Entre sabotadores e chantagistas

Voltamos à estaca zero. Problemas europeus não têm soluções turcas.

Como chamar à cimeira União Europeia-Turquia que terminou na madrugada de anteontem? Proponho “cimeira para tentar que um problema europeu tenha uma solução turca”.

Sendo assim, a cimeira não poderia acabar de outra maneira, senão com concessões à Turquia por coisas que a Turquia não tem interesse em dar sem obter ainda mais concessões. E uma série de políticos defendendo em frente às câmaras coisas em que verdadeiramente não acreditam.

A única maneira de resolver a presente crise (supostamente “dos refugiados” mas, na verdade, uma crise de coordenação europeia como todas as anteriores) é através de um plano conjunto para reinstalação de refugiados. Os refugiados devem então ser redistribuídos pelos estados-membros segundo critérios claros e razoáveis. Não só toda a gente sabe isto como uma maioria de europeus, em todos os estados-membros da UE, concorda com essa solução óbvia. Numa União com 500 milhões de habitantes, não há de ser tão difícil reinstalar um milhão de refugiados ou mesmo mais. A UE tem o dinheiro e base legal para o fazer há já bastante tempo.

Nos primeiros anos desta década, porém, os governos de alguns países — da França à Hungria, por motivos diferentes — foram sempre bloqueando a implementação dos esforços de reinstalação. E com isso só conseguiram piorar as coisas: o desespero tomou conta da situação e trouxe-a para as fronteiras da UE. Em vez de facilitarem uma resposta coordenada europeia, esses países ajudaram antes a criar uma magnífica oportunidade de negócio para os traficantes de seres humanos. A reinstalação, que pode ser feita de forma ordenada e segura, a partir dos campos de refugiados, tornou-se praticamente impossível. A prioridade passou a ser a relocalização, feita às pressas e nas condições mais difíceis — para as pessoas que arriscam a vida no Mediterrâneo e para as sociedades de acolhimento.

Costuma dizer-se que a água não passa duas vezes debaixo da mesma ponte. O que este acordo pretende fazer é que a água passe toda para antes da ponte. Através de um mecanismo que dificilmente será compatível com as convenções internacionais para a proteção de refugiados, pretende “devolver” refugiados à Turquia para em seu lugar reinstalar outros que de lá não saíram. Nas suas intenções, teríamos aqui um “toma-lá-dá-cá”: um regresso à Turquia em troca de um processo de reinstalação.
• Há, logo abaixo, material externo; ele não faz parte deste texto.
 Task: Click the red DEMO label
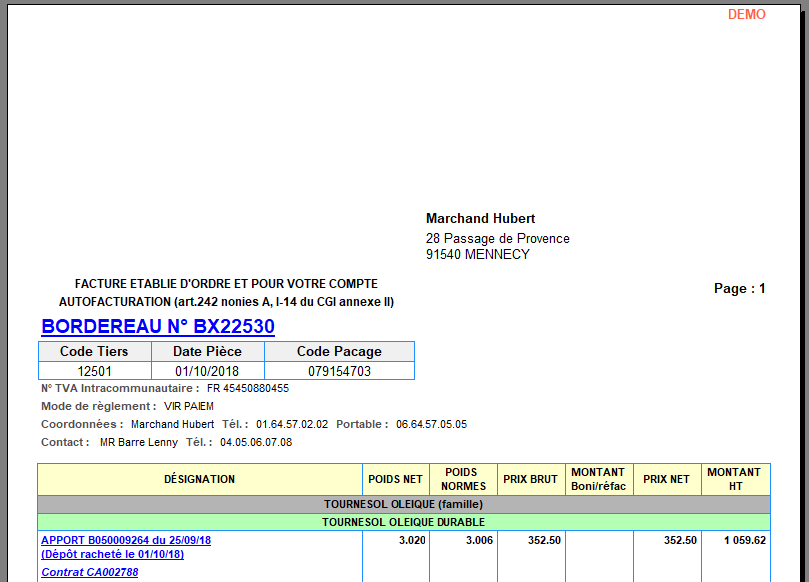[x=746, y=14]
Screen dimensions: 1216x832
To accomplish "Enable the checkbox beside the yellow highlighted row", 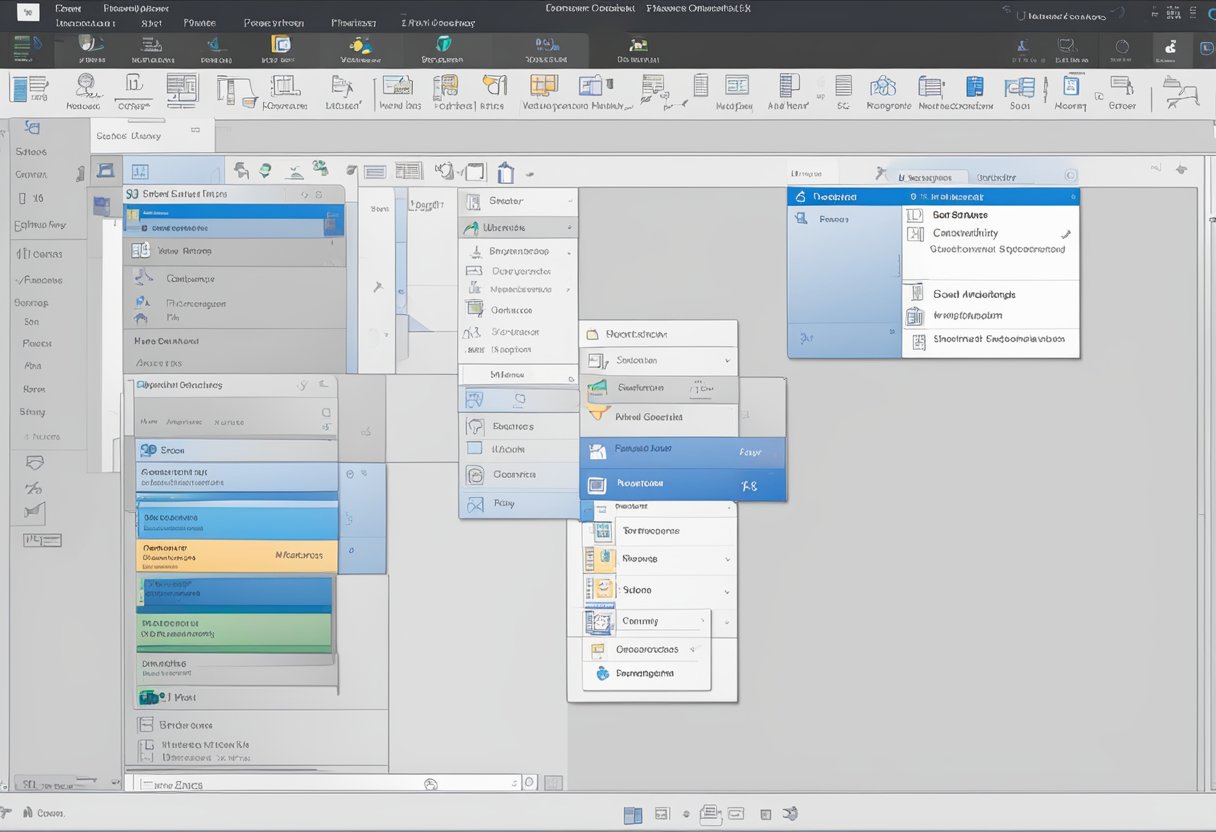I will [348, 549].
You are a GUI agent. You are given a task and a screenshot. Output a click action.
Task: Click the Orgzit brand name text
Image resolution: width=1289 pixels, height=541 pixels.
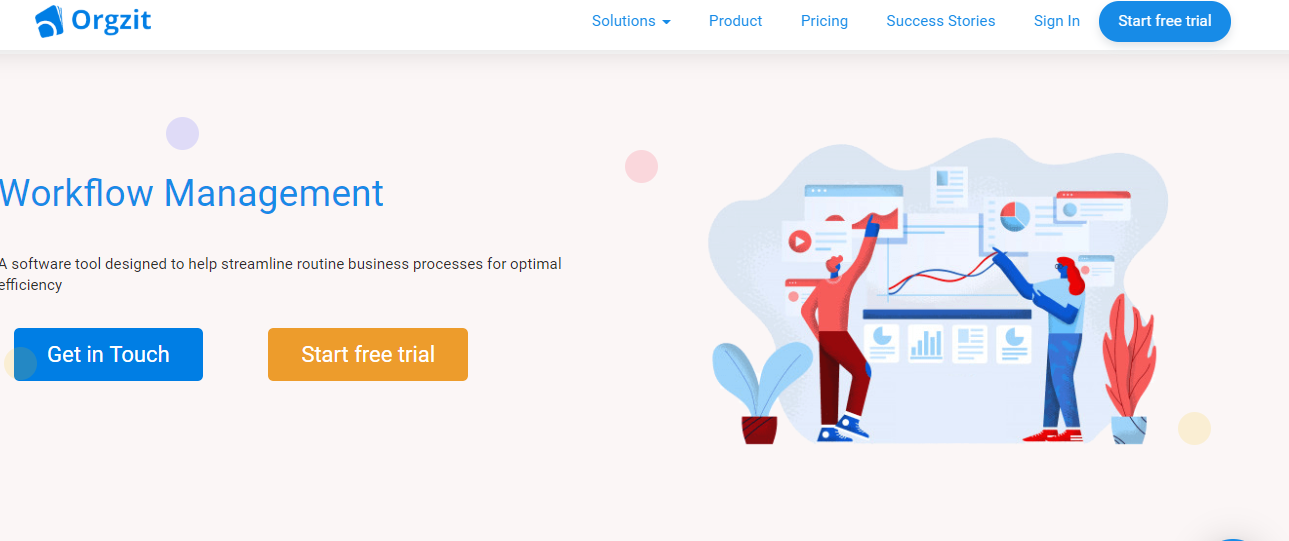tap(111, 20)
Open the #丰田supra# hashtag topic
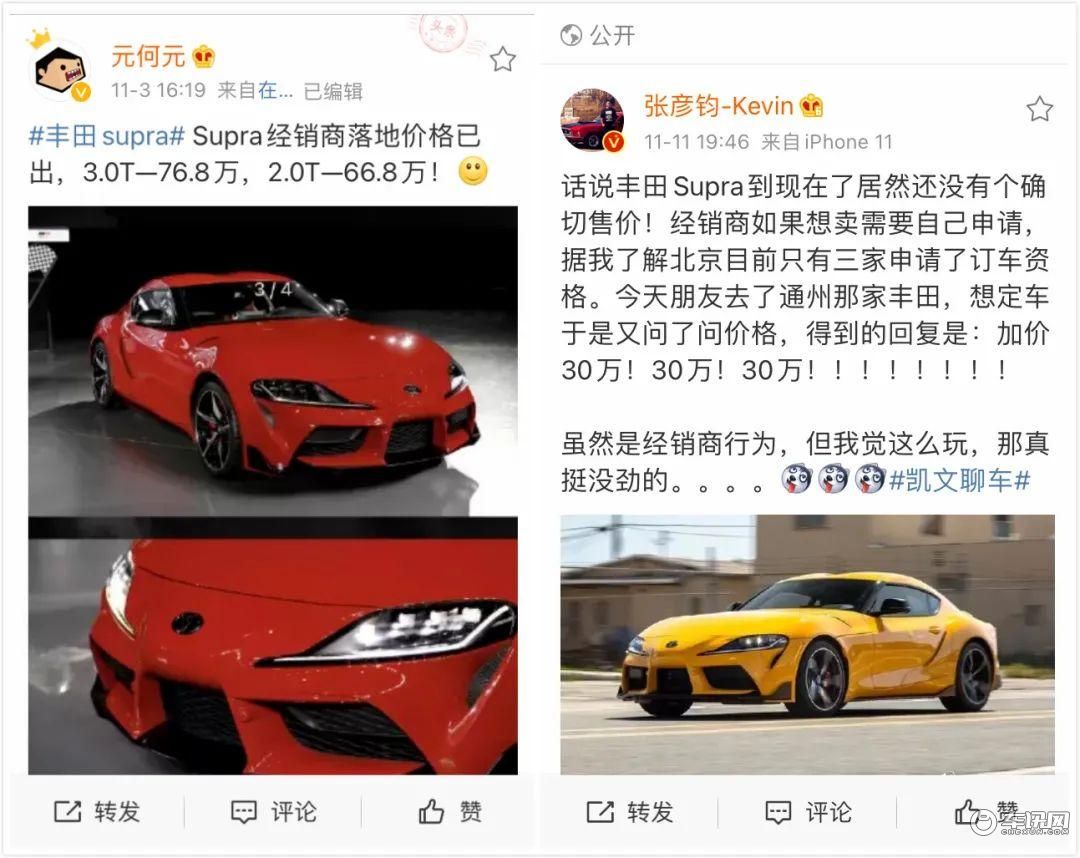Viewport: 1080px width, 858px height. click(107, 136)
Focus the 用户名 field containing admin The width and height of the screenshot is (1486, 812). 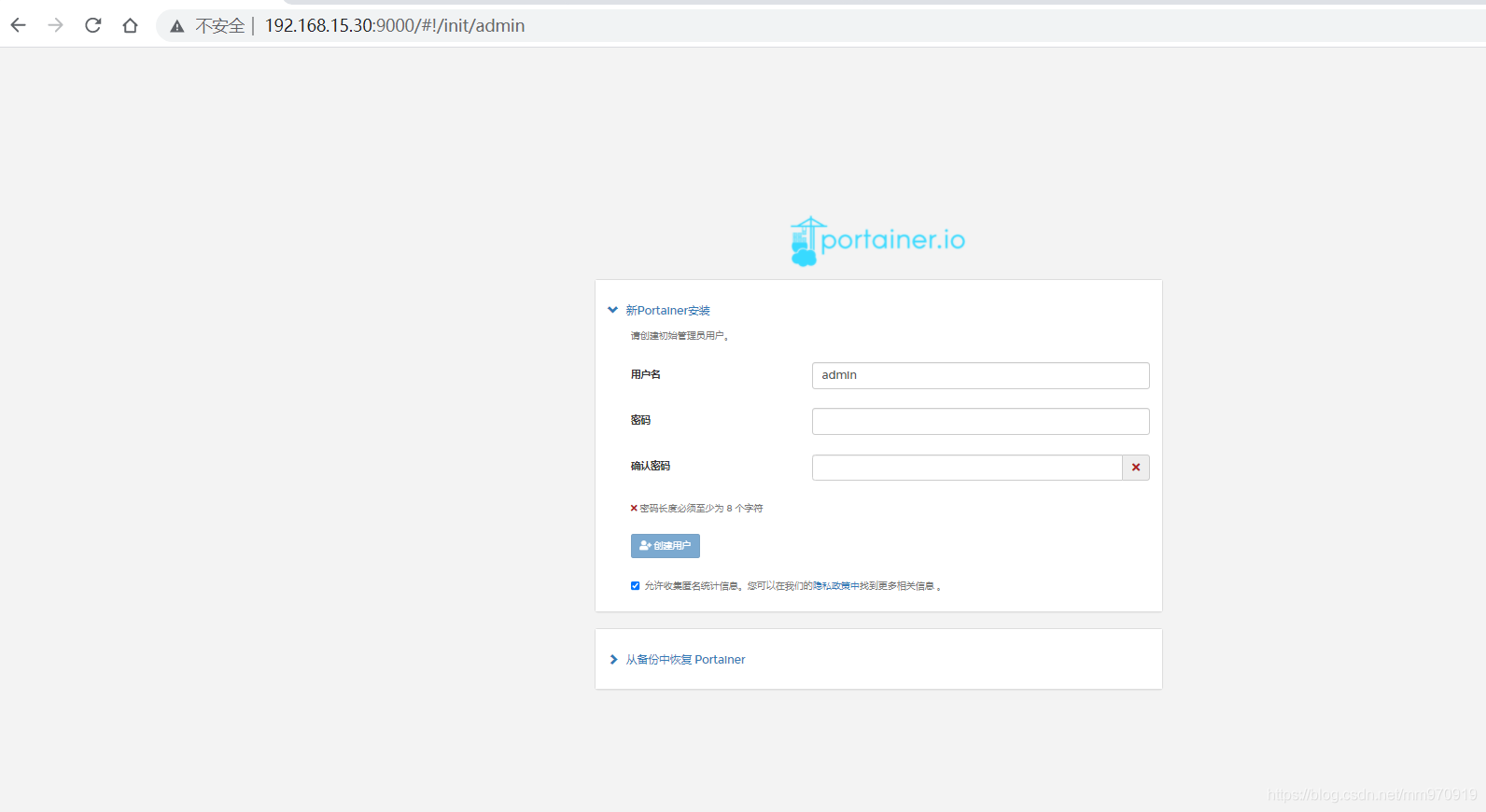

Isso já seria suficientemente duvidoso, mas conhecendo certos governos da União, há razões para crer que não haverá nenhum toma-lá depois de terem obtido o seu dá-cá.

Este é o tipo de acordo que aparece quando se está numa sala com chantagistas e sabotadores. O primeiro-ministro turco diz “ou me dão o que querem ou eu deixo passar os refugiados”. O primeiro-ministro húngaro diz: “se aumentarem as quotas de reinstalação eu veto”. O resultado foi ceder ao chantagista para não enfrentar o sabotador.

Voltamos assim à estaca zero. Problemas europeus não têm soluções turcas. A Comissão e o Parlamento Europeu que avancem com propostas de mais dinheiro para reinstalação e quotas de distribuição de refugiados e os governos que assumam as suas responsabilidades no Conselho.